WHAT YOU NEED TO DO.
(1) Answer these questions from the USS Atlanta text:
(a) On what date was the ship launched?
(b) Who was in command when the ship was commissioned?
(c) On what date did the ship reach Pearl Harbor?
(2) In the records, rewrite the stretch from the line containing "Viewport: 540px width, 911px height." through the line containing "692x493 pixels. coord(585,463)", switching "Select" to "Choose" and leaving everything else unchanged.

SOURCE PASSAGE.
☆ ☆ ☆ ☆ ☆

USS Atlanta CL-104
(CL-104: dp. 14,400; 1. 610'1"; b. 66'4"; dr. 24'10"; s. 31.6 k.; cpl. 1,426; a. 12 6", 12 5", 28 40mm., 10 20mm.; cl. Cleveland)
The fourth Atlanta (CL-104) was laid down on 25 January 1943 at Camden, N.J., by the New York Shipbuilding Corp.; launched on 6 February 1944; sponsored by Mrs. John R. Marsh, the author of Gone With The Wind, who also sponsored the cruiser Atlanta (CL-51); and commissioned on 3 December 1944, Capt. B. H. Colyear in command.
After commissioning the light cruiser got underway on 5 January 1945 for shakedown training in the Chesapeake Bay and the Caribbean. Upon the completion of those exercises, Atlanta arrived at Norfolk on 14 February and then moved up the coast to Philadelphia. After a period in the navy yard there, she sailed on 27 March for the Pacific. She stopped at Guantanamo Bay, Cuba, and transited the Panama Canal before reaching Pearl Harbor on 18 April. From 19 April to 1 May, the ship conducted training exercises in Hawaiian waters. She then sailed to Ulithi and reported to Task Force (TF) 58 on 12 May.

☆ ☆ ☆ ☆ ☆

[Some records]
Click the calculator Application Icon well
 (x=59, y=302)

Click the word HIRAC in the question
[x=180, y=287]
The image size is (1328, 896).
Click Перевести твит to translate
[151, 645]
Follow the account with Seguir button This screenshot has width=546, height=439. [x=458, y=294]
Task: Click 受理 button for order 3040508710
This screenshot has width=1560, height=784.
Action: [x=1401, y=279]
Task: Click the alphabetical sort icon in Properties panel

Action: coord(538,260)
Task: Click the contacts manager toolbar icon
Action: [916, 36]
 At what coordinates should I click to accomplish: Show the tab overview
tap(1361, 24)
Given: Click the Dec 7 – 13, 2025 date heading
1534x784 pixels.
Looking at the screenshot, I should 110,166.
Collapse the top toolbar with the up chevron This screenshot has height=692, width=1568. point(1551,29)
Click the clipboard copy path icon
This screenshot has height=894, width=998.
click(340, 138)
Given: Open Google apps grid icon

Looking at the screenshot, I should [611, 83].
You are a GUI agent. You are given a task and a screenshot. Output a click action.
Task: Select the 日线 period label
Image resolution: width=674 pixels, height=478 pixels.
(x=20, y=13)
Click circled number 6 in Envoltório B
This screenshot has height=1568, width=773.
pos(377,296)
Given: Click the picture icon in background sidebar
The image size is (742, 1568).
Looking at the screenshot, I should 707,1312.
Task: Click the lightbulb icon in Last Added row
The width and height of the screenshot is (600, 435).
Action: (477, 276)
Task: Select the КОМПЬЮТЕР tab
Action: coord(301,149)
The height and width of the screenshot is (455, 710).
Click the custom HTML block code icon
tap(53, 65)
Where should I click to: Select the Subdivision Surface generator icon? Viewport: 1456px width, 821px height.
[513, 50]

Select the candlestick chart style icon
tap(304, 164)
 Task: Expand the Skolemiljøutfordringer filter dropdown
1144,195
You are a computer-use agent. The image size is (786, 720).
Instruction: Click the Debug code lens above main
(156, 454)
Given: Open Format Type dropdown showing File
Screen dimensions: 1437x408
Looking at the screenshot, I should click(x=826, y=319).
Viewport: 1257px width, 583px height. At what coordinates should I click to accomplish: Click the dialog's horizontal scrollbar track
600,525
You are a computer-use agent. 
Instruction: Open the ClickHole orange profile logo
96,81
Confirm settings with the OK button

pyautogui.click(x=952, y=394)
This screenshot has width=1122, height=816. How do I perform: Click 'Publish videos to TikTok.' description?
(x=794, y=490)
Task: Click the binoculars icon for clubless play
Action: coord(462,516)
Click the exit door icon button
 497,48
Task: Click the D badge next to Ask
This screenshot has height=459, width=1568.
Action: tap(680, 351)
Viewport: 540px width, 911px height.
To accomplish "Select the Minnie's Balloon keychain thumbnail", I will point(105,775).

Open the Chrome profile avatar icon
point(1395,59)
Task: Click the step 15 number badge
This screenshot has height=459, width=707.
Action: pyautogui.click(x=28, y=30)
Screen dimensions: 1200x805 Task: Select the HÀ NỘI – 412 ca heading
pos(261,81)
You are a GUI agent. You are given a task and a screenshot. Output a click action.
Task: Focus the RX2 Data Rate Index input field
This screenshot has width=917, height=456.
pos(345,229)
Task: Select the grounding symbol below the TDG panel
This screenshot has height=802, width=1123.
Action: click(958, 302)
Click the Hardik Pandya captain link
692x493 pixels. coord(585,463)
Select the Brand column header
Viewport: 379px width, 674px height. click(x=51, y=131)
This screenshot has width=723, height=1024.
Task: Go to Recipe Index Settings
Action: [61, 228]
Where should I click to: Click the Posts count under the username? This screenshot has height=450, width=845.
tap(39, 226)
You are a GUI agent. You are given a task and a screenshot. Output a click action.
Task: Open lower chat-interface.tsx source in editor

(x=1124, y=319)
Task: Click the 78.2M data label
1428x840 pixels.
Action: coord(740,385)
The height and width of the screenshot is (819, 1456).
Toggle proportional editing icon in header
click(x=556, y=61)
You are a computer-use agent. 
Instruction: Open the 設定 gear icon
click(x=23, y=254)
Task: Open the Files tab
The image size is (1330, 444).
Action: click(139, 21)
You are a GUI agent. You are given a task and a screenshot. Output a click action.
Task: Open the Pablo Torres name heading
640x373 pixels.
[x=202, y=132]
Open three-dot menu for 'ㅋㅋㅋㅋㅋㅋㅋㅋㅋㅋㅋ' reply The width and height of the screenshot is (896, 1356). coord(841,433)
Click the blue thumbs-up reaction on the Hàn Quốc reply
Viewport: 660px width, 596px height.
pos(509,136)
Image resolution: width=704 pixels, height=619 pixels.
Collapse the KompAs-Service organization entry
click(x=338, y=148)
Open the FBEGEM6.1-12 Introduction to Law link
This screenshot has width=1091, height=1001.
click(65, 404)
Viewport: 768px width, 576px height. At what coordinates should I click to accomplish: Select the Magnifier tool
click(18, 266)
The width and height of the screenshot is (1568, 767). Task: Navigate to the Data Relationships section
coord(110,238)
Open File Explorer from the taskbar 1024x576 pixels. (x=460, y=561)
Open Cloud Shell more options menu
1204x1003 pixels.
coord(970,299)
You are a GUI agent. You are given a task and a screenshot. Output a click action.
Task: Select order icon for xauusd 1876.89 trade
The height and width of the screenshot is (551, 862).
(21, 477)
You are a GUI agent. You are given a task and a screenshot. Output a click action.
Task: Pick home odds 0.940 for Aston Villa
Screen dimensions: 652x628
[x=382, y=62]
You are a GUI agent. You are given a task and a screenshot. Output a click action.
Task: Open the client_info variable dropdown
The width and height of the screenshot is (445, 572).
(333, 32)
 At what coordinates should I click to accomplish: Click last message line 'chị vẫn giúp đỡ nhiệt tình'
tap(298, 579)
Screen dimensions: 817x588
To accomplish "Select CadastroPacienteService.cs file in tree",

☆ ☆ ☆ ☆ ☆

TASK-BY-TASK RESULTS.
(1)
(a) 6 February 1944
(b) Capt. B. H. Colyear
(c) 18 April

(2)
Viewport: 540px width, 911px height.
To accomplish "Choose the Minnie's Balloon keychain thumbnail", I will point(105,775).

Open the Chrome profile avatar icon
point(1395,59)
Task: Click the step 15 number badge
This screenshot has height=459, width=707.
Action: pyautogui.click(x=28, y=30)
Screen dimensions: 1200x805 Task: Choose the HÀ NỘI – 412 ca heading
pos(261,81)
You are a GUI agent. You are given a task and a screenshot. Output a click action.
Task: Focus the RX2 Data Rate Index input field
This screenshot has width=917, height=456.
pos(345,229)
Task: Choose the grounding symbol below the TDG panel
This screenshot has height=802, width=1123.
Action: click(958, 302)
Click the Hardik Pandya captain link
692x493 pixels. coord(585,463)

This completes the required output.